Tuesday, 11/14/2017 10:22:12 AM

Tuesday, November 14, 2017 10:22:12 AM

Post# of 116331
it looks like this Mach 6th, 2012 Effective date is related to OBS(Trust). Note sure there may be a different Effective date that impacts the CTs.

Item 1.01
Entry into a Material Definitive Agreement.

In accordance with the Plan (as defined below), Lehman Brothers Holdings Inc. (“LBHI” and certain of its subsidiaries collectively, with LBHI, the “Debtors”) will enter into the Plan Trust Agreement to be effective as of March 6, 2012 (the “Effective Date”), described in Item 1.03 below creating and setting forth the terms and conditions that govern the Plan Trust described therein.

.....

Conditions Precedent to Effective Date

The occurrence of the Effective Date was subject to satisfaction or waiver of the following conditions precedent with respect to each Debtor:

(a) The Confirmation Order, in form and substance acceptable to the Debtors and the Creditors’ Committee (as defined in the Plan) appointed in the Debtors’ chapter 11 cases, shall have been entered;

(b) All actions and all agreements, instruments or other documents necessary to implement the terms and provisions of the Plan are effected or executed and delivered, as applicable, in form and substance satisfactory to the Debtors;

(c) All authorizations, consents and regulatory approvals, if any, required by the Debtors in connection with the consummation of the Plan are obtained and not revoked; and

(d) The certificate of incorporation, by-laws and limited liability company agreements, as applicable, of the Debtors shall have been amended to the extent necessary to effectuate the Plan.

Each of the foregoing conditions to the effectiveness of the Plan was satisfied and the Effective Date occurred on March 6, 2012.

The Plan Trust

The Plan provides for the creation of the Lehman Brothers Holdings Inc. Plan Trust (the “Plan Trust”) that will have a term of three years, subject to extension for a term not to exceed nine years from the date of the Confirmation Order (subject to certain limited exceptions) with the approval of the Bankruptcy Court.

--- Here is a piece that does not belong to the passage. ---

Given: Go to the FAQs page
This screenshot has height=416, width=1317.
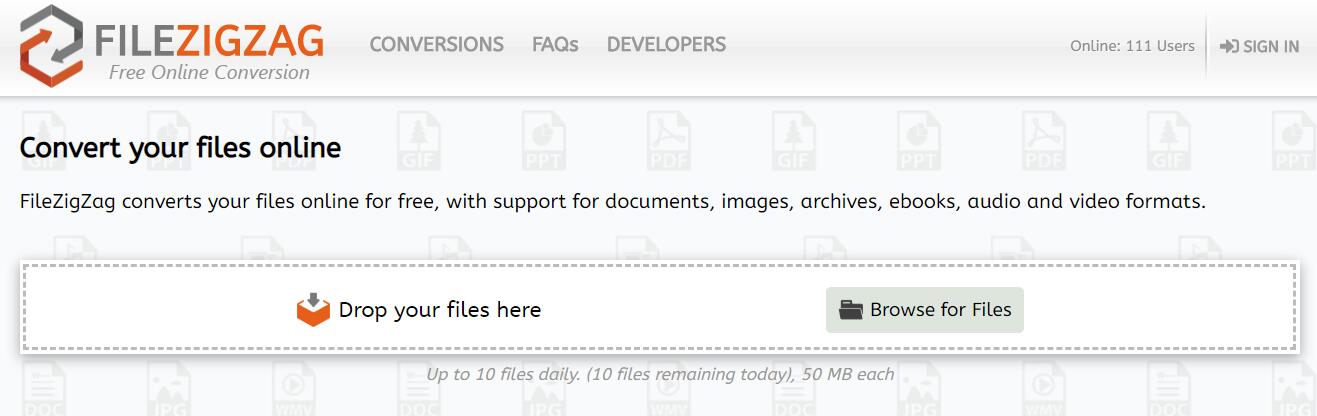Looking at the screenshot, I should pyautogui.click(x=555, y=45).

As of the Effective Date, all existing shares of common stock and preferred stock issued by LBHI were cancelled. One new share (the “Plan Stock”) of LBHI’s common stock, which represents all issued and outstanding shares of capital stock of LBHI, was issued to the Plan Trust which holds such share for the benefit of such former common and preferred stockholders of LBHI. As of the Effective Date, the Plan Stock comprised the sole asset of the Plan Trust. The beneficial interests in the Plan Trust are un-certificated and non-transferable (except with respect to a transfer by will or under the laws of descent and distribution) (“Trust Interests”). Holders of former shares of capital stock of LBHI did not receive or retain any property or interest in property on account of such shares other than the Trust Interests. There is no change in the economic beneficial ownership of LBHI. Since all creditors of LBHI must be satisfied in full before any distribution would be made to the Plan Trust, LBHI does not expect holders of Trust Interests to receive any distributions. The Plan Trust is intended to qualify as a “liquidating trust” for federal income tax purposes.